ЧЛЕНАМ МЕЖДУНАРОДНОГО ТОВАРИЩЕСТВА РАБОЧИХ В ЕВРОПЕ И СОЕДИНЕННЫХ ШТАТАХ 12 страница



Монталамбер, французский кавалерийский офицер, но в то же время военный инженер выдающегося и, возможно, не имеющего себе равного дарования, первым предложил и разработал во второй половине XVIII столетия план окружения крепостей отдельными фортами на таком расстоянии, чтобы защитить саму крепость от бомбардировки. До него внешние укрепления – цитадели, люнеты и т. д. – были в большей или меньшей степени связаны с крепостной оградой или валом крепости и вряд ли когда‑нибудь находились дальше от них, чем подошва гласиса. Он предложил создать достаточно большие и сильные форты, способные самостоятельно выдерживать осаду и удаленные от крепостных валов города на 600– 1200 ярдов и даже более. Во Франции к этой новой теории в течение многих лет относились презрительно, между тем как в Германии, где после 1815 г. нужно было укрепить линию Рейна, она нашла ревностных последователей. Кёльн, Кобленц, Майнц и позже Ульм, Раш‑татт и Гермерсгейм были окружены отдельными фортами. При этом предложения Монта‑ламбера были несколько

изменены Астером и другими, и, таким образом, возникла новая система фортификации, известная под названием немецкой школы. Постепенно и французы начали сознавать выгоды устройства отдельных фортов, и во время сооружения укреплений Парижа сразу стало ясно, что бесполезно окружать город огромным поясом крепостных валов, если не прикрыть его отдельными фортами, в противном случае брешь, проделанная в одном месте крепостного вала, повлечет за собой падение всей крепости.
------
Описание задания: Перепишите отрывок из текста о фортификации, начиная со слов «изменены Астером и» и далее вплоть до слов «падение всей крепости.» включительно, заменив в нем «Парижа» на «Лиона». Отвечать следует, опираясь исключительно на текст о фортификации.

Список:
------
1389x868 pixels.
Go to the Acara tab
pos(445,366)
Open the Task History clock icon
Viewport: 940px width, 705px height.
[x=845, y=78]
------
Результат выполнения:
изменены Астером и другими, и, таким образом, возникла новая система фортификации, известная под названием немецкой школы. Постепенно и французы начали сознавать выгоды устройства отдельных фортов, и во время сооружения укреплений Лиона сразу стало ясно, что бесполезно окружать город огромным поясом крепостных валов, если не прикрыть его отдельными фортами, в противном случае брешь, проделанная в одном месте крепостного вала, повлечет за собой падение всей крепости.